[Selected passage start]

To focus next, as we should, on Day-Lewis’s central contribution: in this assured debut feature, Ronan Day-Lewis offers us a rich, wet, leafy bleakness, the visuals punched in tight without being overbearing. An ornate, thunderous soundscape includes every variety of wind, rain and rustling foliage (sound designer: Steve Fanagan) merged with an oceanic electro-orchestral score by Bobby Krlic.

The narrative has little forward movement – the whole thing is an exercise in backstory revelation – but as with many static and ostensibly “boring” films, there’s often something interesting about being boring, as we’ve seen going back to at least the films of Andrei Tarkovsky.

To pep things up, the director adds weird imagery in the style of Jonathan Glazer, including a ghostly floating woman and a glowing alien horse-creature in a lake. These sensory abstractions sit a little awkwardly alongside the social realism of the basic text, which at times resembles a one-act play at the Royal Court. But there’s also an astonishing, extra-terrestrial hail storm that chimes with the immersive, battering and cleansing tone of the film as a whole.

[Selected passage end]
[Extracted entries start]

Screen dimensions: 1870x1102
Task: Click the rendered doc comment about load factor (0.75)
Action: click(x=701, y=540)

[Extracted entries end]
[Extracted entries start]

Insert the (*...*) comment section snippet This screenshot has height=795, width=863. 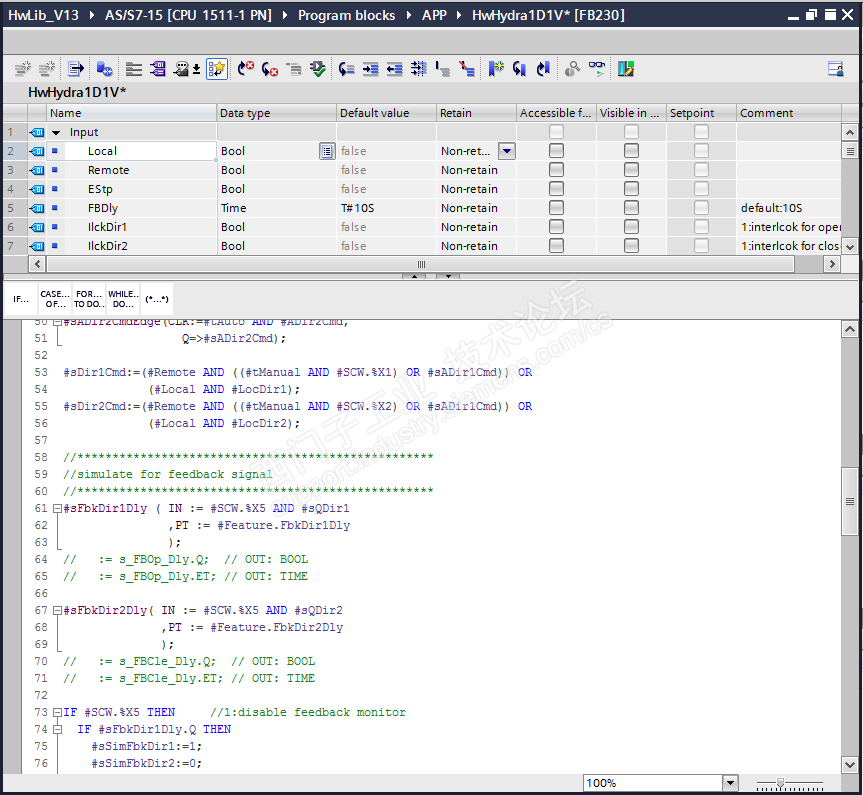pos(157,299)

[Extracted entries end]

> What the exercise asks
Reproduce the passage of the film review between "To focus next, as" and "of Andrei Tarkovsky.", inclusive.

> Expected answer
To focus next, as we should, on Day-Lewis’s central contribution: in this assured debut feature, Ronan Day-Lewis offers us a rich, wet, leafy bleakness, the visuals punched in tight without being overbearing. An ornate, thunderous soundscape includes every variety of wind, rain and rustling foliage (sound designer: Steve Fanagan) merged with an oceanic electro-orchestral score by Bobby Krlic.

The narrative has little forward movement – the whole thing is an exercise in backstory revelation – but as with many static and ostensibly “boring” films, there’s often something interesting about being boring, as we’ve seen going back to at least the films of Andrei Tarkovsky.